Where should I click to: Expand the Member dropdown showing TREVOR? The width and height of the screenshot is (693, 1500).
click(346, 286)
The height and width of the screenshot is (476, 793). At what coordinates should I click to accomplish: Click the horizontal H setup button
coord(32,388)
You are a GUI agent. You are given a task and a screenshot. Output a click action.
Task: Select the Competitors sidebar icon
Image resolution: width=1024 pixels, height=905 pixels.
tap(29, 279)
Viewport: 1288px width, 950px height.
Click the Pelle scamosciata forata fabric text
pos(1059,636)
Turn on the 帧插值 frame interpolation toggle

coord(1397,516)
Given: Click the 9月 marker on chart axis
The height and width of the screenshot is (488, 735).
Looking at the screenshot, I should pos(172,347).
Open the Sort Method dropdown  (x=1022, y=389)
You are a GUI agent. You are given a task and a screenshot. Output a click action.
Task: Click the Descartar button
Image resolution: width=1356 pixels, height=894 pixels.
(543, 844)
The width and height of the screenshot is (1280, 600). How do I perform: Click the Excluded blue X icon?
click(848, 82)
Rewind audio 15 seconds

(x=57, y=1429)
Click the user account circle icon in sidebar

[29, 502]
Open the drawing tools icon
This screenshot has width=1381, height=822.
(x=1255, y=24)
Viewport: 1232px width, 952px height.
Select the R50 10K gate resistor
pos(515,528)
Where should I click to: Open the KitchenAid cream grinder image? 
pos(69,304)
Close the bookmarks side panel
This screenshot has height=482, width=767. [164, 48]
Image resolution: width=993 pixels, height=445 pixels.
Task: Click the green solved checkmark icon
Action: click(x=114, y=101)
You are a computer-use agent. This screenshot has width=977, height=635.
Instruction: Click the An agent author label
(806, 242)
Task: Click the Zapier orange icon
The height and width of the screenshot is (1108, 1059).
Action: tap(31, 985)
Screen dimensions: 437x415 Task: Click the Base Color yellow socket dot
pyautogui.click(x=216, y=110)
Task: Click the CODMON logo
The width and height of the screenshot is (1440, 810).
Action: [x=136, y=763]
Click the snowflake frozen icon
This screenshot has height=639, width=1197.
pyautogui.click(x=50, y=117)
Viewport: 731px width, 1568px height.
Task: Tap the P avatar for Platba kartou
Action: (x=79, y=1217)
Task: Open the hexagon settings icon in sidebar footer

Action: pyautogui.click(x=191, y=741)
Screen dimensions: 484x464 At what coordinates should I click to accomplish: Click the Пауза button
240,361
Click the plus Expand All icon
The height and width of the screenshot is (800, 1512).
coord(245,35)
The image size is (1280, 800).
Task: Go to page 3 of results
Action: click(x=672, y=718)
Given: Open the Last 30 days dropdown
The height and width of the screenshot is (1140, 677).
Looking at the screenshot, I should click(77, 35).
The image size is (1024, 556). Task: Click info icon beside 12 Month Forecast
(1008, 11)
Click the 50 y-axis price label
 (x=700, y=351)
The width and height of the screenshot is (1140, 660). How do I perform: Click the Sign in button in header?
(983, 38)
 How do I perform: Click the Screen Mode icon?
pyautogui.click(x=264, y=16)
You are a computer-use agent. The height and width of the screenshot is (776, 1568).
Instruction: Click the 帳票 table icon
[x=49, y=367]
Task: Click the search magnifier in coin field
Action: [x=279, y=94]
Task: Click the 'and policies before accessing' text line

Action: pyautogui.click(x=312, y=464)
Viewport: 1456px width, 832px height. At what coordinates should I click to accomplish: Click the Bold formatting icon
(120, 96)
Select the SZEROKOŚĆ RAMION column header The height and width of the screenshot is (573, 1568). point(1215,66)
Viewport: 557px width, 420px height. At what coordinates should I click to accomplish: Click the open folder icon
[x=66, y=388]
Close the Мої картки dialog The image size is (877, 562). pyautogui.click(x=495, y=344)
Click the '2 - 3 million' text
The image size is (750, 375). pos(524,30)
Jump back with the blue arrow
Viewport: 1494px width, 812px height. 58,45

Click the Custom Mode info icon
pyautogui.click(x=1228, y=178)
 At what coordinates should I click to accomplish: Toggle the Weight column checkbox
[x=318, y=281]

☆ ☆ ☆

* _To be done_
Convert the listing, from its start through the line containing "Open the Sort", into a two-column CSV with the headers input and output. Give one row per entry, quote every field, and replace any line breaks inside a field with spaces.

* _Solution to this exercise_
input,output
"Where should I click to: Expand the Member dropdown showing TREVOR? The width and height of the screenshot is (693, 1500).","click(346, 286)"
"The height and width of the screenshot is (476, 793). At what coordinates should I click to accomplish: Click the horizontal H setup button","coord(32,388)"
"You are a GUI agent. You are given a task and a screenshot. Output a click action. Task: Select the Competitors sidebar icon Image resolution: width=1024 pixels, height=905 pixels.","tap(29, 279)"
"Viewport: 1288px width, 950px height. Click the Pelle scamosciata forata fabric text","pos(1059,636)"
"Turn on the 帧插值 frame interpolation toggle","coord(1397,516)"
"Given: Click the 9月 marker on chart axis The height and width of the screenshot is (488, 735).","Looking at the screenshot, I should pos(172,347)."
"Open the Sort Method dropdown","(x=1022, y=389)"